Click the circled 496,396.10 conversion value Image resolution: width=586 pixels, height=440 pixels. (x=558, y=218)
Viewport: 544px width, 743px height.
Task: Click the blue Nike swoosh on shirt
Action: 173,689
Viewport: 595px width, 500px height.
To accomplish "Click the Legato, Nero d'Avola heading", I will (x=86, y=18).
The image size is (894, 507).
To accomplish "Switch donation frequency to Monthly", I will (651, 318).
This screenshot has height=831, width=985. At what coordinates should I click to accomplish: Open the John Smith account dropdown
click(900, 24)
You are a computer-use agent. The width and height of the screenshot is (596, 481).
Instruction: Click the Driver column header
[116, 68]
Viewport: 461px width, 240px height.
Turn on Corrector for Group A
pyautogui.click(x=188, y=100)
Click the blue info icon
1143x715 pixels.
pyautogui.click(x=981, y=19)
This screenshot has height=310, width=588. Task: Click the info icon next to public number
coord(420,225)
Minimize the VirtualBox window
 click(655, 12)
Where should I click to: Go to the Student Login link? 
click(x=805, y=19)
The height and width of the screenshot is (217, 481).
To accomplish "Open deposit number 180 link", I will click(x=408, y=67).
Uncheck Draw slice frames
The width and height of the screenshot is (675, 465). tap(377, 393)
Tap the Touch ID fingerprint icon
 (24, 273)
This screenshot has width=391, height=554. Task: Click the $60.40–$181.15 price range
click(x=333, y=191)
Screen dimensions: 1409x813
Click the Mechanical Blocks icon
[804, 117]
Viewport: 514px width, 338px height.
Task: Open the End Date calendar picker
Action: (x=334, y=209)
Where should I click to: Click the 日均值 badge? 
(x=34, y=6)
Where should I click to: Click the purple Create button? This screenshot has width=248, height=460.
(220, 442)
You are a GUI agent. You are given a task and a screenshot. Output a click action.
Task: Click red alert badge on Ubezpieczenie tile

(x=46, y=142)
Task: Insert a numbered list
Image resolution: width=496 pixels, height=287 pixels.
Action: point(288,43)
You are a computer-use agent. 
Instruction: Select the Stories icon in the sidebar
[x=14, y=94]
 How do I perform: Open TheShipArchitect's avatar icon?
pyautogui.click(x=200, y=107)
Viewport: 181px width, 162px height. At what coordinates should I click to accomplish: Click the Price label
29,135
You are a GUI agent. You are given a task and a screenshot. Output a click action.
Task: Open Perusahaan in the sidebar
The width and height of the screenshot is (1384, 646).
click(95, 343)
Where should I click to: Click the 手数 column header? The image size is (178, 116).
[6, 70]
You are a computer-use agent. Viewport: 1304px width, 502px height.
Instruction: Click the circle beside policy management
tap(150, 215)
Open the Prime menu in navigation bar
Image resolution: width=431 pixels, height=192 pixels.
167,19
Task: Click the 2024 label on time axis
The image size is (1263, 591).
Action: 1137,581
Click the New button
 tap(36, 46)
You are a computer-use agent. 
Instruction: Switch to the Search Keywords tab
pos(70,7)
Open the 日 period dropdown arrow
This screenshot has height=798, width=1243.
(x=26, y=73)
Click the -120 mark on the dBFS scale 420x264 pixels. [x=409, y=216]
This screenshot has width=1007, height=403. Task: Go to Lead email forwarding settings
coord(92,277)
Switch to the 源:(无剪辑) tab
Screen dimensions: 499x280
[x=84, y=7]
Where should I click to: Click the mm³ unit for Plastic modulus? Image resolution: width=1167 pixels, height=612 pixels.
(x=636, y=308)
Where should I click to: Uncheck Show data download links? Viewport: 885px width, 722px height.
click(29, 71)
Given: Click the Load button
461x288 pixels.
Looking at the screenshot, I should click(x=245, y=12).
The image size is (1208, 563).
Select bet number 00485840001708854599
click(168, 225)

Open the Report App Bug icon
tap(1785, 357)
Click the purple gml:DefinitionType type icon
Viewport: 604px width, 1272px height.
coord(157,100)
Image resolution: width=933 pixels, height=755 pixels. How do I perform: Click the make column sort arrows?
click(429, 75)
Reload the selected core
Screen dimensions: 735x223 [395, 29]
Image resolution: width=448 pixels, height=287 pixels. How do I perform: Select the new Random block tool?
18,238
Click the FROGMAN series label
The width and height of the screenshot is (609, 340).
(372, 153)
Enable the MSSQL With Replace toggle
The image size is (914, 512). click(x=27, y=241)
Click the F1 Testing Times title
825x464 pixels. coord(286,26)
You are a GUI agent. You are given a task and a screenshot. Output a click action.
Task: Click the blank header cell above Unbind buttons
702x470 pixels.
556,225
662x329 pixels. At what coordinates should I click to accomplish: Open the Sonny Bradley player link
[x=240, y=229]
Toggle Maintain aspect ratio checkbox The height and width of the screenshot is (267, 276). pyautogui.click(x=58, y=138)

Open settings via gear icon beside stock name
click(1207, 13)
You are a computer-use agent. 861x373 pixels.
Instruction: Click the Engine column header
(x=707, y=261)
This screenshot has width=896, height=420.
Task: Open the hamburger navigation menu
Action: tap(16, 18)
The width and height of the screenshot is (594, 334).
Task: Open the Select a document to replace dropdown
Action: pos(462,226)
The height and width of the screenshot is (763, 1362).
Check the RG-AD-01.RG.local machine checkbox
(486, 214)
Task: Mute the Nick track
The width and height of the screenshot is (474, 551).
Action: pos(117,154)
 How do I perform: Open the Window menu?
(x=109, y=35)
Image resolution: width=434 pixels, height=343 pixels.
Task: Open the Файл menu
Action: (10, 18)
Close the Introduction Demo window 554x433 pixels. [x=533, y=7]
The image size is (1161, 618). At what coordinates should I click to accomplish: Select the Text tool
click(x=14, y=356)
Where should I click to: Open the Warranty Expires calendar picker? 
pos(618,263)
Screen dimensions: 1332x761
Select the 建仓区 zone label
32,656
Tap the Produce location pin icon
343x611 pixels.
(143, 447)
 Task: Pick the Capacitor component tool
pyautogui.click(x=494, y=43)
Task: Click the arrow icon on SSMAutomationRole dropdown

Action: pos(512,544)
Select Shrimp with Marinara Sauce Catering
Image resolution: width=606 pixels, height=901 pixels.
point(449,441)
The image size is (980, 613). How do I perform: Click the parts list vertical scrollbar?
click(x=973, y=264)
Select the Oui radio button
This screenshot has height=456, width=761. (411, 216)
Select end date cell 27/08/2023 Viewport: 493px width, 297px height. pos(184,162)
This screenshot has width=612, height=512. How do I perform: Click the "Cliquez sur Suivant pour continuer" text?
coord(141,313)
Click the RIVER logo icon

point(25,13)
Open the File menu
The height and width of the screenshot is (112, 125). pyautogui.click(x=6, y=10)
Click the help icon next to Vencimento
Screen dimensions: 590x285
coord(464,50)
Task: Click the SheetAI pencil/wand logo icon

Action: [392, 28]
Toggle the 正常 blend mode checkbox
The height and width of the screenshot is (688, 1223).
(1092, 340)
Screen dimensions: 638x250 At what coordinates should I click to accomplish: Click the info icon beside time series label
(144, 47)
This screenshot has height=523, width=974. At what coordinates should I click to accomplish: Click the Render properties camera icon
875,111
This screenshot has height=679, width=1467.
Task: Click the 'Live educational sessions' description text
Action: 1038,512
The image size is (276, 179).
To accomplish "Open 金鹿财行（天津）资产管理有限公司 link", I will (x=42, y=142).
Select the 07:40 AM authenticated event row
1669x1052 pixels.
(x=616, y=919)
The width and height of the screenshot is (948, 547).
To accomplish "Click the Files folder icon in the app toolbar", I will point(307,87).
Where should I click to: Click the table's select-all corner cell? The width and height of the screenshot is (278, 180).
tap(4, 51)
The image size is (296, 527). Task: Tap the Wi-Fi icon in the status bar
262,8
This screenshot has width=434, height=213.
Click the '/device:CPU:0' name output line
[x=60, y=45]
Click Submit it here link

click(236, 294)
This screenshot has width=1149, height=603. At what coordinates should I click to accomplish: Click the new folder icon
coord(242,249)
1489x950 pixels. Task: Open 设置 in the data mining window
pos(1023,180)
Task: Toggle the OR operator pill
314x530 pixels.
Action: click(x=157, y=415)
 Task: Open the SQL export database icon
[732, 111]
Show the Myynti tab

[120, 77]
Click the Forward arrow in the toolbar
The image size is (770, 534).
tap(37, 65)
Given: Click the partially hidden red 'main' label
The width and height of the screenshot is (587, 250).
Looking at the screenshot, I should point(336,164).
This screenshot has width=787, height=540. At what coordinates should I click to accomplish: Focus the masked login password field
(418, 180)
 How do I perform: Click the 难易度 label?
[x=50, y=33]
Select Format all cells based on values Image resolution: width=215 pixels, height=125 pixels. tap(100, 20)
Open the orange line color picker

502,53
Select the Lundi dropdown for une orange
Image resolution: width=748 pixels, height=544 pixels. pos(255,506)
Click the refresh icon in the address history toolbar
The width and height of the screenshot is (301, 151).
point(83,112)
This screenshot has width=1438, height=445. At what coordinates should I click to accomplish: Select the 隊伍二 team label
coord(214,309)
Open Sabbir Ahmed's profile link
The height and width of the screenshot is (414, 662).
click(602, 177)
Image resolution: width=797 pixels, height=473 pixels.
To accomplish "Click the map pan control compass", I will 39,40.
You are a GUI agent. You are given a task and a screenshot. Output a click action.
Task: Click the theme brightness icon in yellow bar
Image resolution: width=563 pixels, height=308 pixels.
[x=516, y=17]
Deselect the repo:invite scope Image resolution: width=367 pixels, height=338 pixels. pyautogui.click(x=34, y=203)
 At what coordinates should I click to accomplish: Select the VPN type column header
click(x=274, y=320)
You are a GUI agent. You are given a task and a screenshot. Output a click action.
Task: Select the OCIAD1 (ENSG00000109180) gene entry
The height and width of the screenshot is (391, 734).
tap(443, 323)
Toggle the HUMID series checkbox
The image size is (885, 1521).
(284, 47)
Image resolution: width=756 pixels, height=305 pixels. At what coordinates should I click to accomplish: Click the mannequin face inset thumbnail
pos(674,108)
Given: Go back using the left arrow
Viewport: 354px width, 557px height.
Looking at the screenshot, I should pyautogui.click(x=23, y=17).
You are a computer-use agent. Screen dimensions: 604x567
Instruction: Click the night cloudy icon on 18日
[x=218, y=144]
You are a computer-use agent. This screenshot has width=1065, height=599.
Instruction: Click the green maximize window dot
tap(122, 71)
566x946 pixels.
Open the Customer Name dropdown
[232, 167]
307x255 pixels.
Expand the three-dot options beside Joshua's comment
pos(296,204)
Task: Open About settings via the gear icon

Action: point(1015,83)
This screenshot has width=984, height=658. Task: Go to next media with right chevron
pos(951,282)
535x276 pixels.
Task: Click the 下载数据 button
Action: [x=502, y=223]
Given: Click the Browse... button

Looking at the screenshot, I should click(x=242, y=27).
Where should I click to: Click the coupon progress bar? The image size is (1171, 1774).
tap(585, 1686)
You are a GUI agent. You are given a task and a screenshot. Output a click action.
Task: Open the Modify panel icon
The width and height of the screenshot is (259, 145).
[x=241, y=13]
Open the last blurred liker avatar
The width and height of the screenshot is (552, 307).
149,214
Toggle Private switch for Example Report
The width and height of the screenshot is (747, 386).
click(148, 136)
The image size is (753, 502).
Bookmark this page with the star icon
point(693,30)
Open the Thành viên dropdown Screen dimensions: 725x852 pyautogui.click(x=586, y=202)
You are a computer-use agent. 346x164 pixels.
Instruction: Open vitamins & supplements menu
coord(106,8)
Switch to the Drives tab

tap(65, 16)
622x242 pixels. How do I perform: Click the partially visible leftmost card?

#####

• [What the exercise asks]:
Say how many lines in the data above contain the string "computer", and give no other output.

• [Answer box]:
8